在 2024/03/15 0:12, Dan Moulding 写道:
How about the following patch?

Thanks,
Kuai

diff --git a/drivers/md/raid5.c b/drivers/md/raid5.c
index 3ad5f3c7f91e..0b2e6060f2c9 100644
--- a/drivers/md/raid5.c
+++ b/drivers/md/raid5.c
@@ -6720,7 +6720,6 @@ static void raid5d(struct md_thread *thread)

          md_check_recovery(mddev);

-       blk_start_plug(&plug);
          handled = 0;
          spin_lock_irq(&conf->device_lock);
          while (1) {
@@ -6728,6 +6727,14 @@ static void raid5d(struct md_thread *thread)
                  int batch_size, released;
                  unsigned int offset;

+               /*
+                * md_check_recovery() can't clear sb_flags, usually
because of
+                * 'reconfig_mutex' can't be grabbed, wait for
mddev_unlock() to
+                * wake up raid5d().
+                */
+               if (test_bit(MD_SB_CHANGE_PENDING, &mddev->sb_flags))
+                       goto skip;
+
                  released = release_stripe_list(conf,
conf->temp_inactive_list);
                  if (released)
                          clear_bit(R5_DID_ALLOC, &conf->cache_state);
@@ -6766,8 +6773,8 @@ static void raid5d(struct md_thread *thread)
                          spin_lock_irq(&conf->device_lock);
                  }
          }
+skip:
          pr_debug("%d stripes handled\n", handled);
-
          spin_unlock_irq(&conf->device_lock);
          if (test_and_clear_bit(R5_ALLOC_MORE, &conf->cache_state) &&
              mutex_trylock(&conf->cache_size_mutex)) {
@@ -6779,6 +6786,7 @@ static void raid5d(struct md_thread *thread)
                  mutex_unlock(&conf->cache_size_mutex);
          }

+       blk_start_plug(&plug);
          flush_deferred_bios(conf);

          r5l_flush_stripe_to_raid(conf->log);

I can confirm that this patch also works. I'm unable to reproduce the
hang after applying this instead of the first patch provided by
Junxiao. So looks like both ways are succesful in avoiding the hang.

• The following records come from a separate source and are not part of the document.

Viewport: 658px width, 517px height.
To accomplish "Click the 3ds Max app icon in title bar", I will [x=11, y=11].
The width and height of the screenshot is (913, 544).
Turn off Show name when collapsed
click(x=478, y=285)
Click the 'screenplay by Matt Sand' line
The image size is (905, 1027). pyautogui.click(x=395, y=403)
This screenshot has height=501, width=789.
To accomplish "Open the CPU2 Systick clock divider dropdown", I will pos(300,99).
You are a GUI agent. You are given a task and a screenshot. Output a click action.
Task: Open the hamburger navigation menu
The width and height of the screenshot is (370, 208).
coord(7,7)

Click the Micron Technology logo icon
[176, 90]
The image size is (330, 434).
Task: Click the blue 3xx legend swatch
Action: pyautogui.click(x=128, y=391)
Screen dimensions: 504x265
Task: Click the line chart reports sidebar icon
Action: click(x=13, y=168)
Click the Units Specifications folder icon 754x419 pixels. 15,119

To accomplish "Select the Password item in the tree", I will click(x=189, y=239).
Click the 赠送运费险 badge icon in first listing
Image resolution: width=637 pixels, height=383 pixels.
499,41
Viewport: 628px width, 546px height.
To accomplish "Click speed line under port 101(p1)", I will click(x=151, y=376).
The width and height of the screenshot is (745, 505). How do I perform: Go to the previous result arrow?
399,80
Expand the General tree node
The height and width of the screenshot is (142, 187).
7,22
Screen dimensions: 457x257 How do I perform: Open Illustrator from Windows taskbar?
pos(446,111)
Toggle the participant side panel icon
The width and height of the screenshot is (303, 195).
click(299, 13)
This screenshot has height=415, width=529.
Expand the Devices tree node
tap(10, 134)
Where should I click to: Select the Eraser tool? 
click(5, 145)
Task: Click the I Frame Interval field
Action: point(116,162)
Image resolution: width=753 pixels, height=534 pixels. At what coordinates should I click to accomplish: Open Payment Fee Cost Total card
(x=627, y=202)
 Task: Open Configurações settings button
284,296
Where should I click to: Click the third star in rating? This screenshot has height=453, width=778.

Thanks a lot for the testing! Can you also give following patch a try?
It removes the change to blk_plug, because Dan and Song are worried
about performance degradation, so we need to verify the performance
before consider that patch.

Anyway, I think following patch can fix this problem as well.

Thanks,
Kuai

diff --git a/drivers/md/raid5.c b/drivers/md/raid5.c
index 3ad5f3c7f91e..ae8665be9940 100644
--- a/drivers/md/raid5.c
+++ b/drivers/md/raid5.c
@@ -6728,6 +6728,9 @@ static void raid5d(struct md_thread *thread)
                int batch_size, released;
                unsigned int offset;

+               if (test_bit(MD_SB_CHANGE_PENDING, &mddev->sb_flags))
+                       goto skip;
+
                released = release_stripe_list(conf, 
conf->temp_inactive_list);
                if (released)
                        clear_bit(R5_DID_ALLOC, &conf->cache_state);
@@ -6766,6 +6769,7 @@ static void raid5d(struct md_thread *thread)
                        spin_lock_irq(&conf->device_lock);
                }
        }
+skip:
        pr_debug("%d stripes handled\n", handled);

        spin_unlock_irq(&conf->device_lock);


-- Dan
.